____ Material provided

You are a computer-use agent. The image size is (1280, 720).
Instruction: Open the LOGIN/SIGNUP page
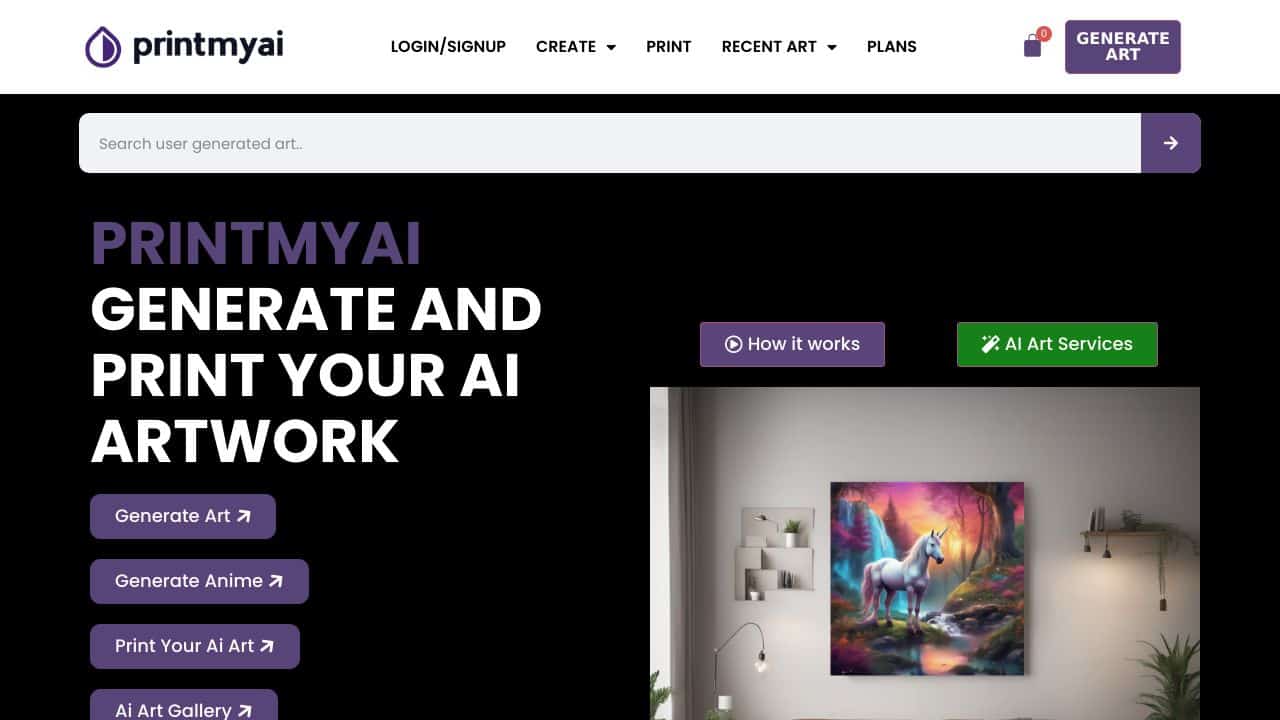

________
____ Material provided

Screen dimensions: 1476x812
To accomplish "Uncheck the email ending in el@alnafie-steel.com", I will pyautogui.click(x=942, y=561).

________
____ Material provided

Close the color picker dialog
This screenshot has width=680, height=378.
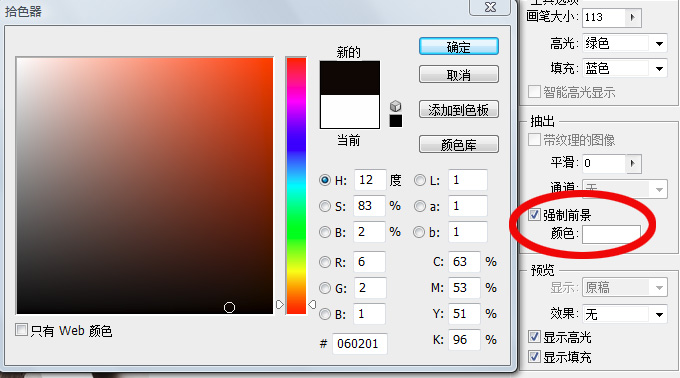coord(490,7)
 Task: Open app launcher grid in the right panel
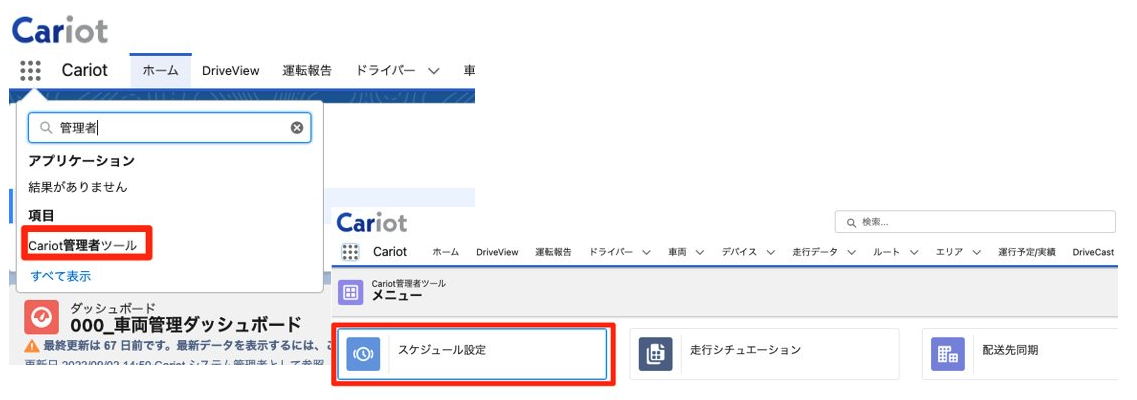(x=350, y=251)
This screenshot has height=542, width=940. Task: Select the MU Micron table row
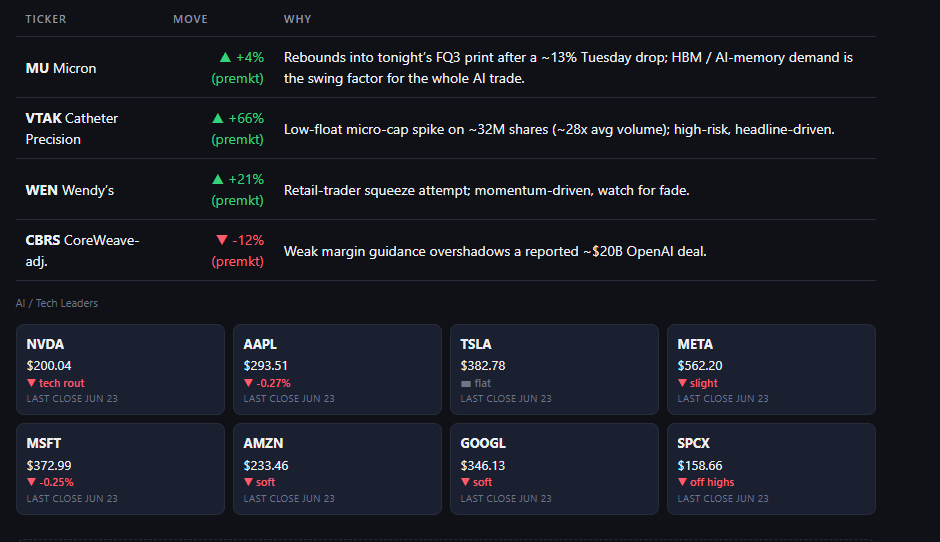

________

[Exercise aim] Both the line containing "This screenshot has width=680, height=378." and the line containing "This screenshot has height=542, width=940." above belong in the output, as do the lines between them. Print them exactly, without pictures.

[Written answer]
This screenshot has width=680, height=378.
coord(490,7)
 Task: Open app launcher grid in the right panel
(x=350, y=251)
This screenshot has height=542, width=940. Task: Select the MU Micron table row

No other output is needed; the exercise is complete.